Extracted material →
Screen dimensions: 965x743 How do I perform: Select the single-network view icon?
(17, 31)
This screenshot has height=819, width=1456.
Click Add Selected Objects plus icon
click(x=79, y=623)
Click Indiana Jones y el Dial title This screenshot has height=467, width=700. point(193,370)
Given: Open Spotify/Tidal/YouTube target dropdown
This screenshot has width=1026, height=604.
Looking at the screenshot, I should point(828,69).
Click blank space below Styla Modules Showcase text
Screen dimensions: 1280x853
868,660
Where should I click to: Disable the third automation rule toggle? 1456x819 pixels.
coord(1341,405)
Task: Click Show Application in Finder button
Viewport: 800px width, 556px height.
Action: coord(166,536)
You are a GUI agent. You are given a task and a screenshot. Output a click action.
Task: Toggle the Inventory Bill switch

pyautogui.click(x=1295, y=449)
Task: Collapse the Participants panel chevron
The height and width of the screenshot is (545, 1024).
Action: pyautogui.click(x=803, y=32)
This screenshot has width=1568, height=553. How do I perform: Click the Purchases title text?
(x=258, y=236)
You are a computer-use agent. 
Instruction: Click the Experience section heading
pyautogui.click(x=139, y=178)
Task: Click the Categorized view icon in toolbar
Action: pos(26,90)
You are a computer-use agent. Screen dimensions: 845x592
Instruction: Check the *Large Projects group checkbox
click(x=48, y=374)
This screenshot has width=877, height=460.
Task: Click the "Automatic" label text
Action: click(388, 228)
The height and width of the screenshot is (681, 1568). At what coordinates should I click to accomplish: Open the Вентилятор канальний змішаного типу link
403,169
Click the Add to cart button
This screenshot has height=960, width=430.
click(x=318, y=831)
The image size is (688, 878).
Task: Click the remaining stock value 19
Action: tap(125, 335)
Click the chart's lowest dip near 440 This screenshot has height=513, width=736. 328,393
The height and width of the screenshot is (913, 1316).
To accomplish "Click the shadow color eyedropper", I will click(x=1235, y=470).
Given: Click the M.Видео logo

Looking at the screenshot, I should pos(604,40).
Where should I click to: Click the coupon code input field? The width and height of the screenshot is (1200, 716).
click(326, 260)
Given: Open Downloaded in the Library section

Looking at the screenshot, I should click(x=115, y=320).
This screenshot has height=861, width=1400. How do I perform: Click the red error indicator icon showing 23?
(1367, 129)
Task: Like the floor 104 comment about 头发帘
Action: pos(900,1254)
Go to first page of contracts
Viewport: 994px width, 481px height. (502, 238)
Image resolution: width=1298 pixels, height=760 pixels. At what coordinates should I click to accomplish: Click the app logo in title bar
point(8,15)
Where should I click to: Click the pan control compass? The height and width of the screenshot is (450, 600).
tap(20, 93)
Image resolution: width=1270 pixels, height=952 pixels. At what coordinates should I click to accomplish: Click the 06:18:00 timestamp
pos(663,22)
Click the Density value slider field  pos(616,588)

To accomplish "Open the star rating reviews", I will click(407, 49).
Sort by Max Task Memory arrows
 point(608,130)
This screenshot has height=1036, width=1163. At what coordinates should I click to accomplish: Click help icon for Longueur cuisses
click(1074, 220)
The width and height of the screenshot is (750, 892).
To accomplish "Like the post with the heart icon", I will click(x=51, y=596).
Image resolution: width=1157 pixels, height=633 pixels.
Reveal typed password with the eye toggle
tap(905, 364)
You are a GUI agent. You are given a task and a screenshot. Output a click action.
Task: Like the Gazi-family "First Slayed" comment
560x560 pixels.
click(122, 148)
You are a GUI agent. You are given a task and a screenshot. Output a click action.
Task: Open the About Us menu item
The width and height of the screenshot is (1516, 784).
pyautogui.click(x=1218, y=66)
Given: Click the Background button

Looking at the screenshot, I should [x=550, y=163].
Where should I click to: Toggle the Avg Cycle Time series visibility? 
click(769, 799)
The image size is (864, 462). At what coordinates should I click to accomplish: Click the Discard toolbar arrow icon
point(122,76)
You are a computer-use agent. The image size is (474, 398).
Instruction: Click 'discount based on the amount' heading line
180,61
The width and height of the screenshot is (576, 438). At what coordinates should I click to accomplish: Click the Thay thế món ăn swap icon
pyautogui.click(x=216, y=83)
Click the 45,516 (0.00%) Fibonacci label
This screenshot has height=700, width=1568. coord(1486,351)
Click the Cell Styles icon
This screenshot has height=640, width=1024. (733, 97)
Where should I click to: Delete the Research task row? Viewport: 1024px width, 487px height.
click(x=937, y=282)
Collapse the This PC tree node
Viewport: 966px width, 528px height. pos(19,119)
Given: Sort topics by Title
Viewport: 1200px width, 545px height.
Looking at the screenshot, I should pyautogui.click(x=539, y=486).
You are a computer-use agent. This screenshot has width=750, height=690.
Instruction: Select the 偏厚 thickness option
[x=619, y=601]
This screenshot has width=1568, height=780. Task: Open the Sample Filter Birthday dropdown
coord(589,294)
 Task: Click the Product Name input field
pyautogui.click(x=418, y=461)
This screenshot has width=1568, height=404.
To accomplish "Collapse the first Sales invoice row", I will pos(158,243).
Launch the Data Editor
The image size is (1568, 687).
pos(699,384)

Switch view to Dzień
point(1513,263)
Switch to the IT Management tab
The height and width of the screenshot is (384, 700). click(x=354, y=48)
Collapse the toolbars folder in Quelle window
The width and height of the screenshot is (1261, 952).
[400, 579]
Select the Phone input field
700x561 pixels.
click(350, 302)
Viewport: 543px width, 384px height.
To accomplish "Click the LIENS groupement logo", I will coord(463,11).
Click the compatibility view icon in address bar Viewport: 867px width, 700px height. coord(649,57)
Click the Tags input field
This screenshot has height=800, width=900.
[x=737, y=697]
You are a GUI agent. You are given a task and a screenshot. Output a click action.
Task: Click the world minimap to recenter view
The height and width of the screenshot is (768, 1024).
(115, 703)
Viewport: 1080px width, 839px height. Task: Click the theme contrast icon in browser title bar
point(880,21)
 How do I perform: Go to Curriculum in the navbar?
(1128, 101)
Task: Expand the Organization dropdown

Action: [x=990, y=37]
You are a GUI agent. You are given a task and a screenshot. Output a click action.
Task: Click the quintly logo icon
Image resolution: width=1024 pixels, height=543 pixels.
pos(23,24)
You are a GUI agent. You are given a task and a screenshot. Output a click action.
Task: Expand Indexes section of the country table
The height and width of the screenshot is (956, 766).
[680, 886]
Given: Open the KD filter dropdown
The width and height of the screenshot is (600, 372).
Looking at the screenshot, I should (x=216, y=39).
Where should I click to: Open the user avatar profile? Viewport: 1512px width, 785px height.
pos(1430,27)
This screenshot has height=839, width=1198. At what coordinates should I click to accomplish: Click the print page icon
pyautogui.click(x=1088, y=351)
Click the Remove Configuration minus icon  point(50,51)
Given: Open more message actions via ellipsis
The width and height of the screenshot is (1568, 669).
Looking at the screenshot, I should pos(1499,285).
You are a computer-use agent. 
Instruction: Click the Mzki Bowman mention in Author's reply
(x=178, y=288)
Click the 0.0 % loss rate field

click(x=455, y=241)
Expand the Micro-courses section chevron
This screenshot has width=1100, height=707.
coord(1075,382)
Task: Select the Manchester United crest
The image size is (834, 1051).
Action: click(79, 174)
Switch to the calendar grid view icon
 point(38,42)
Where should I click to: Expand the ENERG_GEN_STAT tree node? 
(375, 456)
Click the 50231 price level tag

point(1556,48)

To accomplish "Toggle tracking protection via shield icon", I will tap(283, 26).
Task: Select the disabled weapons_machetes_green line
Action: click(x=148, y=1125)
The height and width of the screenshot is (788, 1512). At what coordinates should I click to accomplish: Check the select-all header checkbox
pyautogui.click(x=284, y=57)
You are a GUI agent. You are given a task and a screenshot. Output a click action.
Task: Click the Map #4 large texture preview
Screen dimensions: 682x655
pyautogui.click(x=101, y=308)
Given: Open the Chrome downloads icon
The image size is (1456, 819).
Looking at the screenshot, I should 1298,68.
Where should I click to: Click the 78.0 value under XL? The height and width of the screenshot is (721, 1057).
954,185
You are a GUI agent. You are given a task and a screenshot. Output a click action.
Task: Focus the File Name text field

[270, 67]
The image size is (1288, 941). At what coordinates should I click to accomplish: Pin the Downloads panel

The exercise → Copy out the lines above word for word, from the line containing "This screenshot has height=1036, width=1163." through the line containing "Looking at the screenshot, I should [x=550, y=163].", and include both of those lines.

Finished answer →
This screenshot has height=1036, width=1163. At what coordinates should I click to accomplish: Click help icon for Longueur cuisses
click(1074, 220)
The width and height of the screenshot is (750, 892).
To accomplish "Like the post with the heart icon", I will click(x=51, y=596).
Image resolution: width=1157 pixels, height=633 pixels.
Reveal typed password with the eye toggle
tap(905, 364)
You are a GUI agent. You are given a task and a screenshot. Output a click action.
Task: Like the Gazi-family "First Slayed" comment
560x560 pixels.
click(122, 148)
You are a GUI agent. You are given a task and a screenshot. Output a click action.
Task: Open the About Us menu item
The width and height of the screenshot is (1516, 784).
pyautogui.click(x=1218, y=66)
Given: Click the Background button

Looking at the screenshot, I should [x=550, y=163].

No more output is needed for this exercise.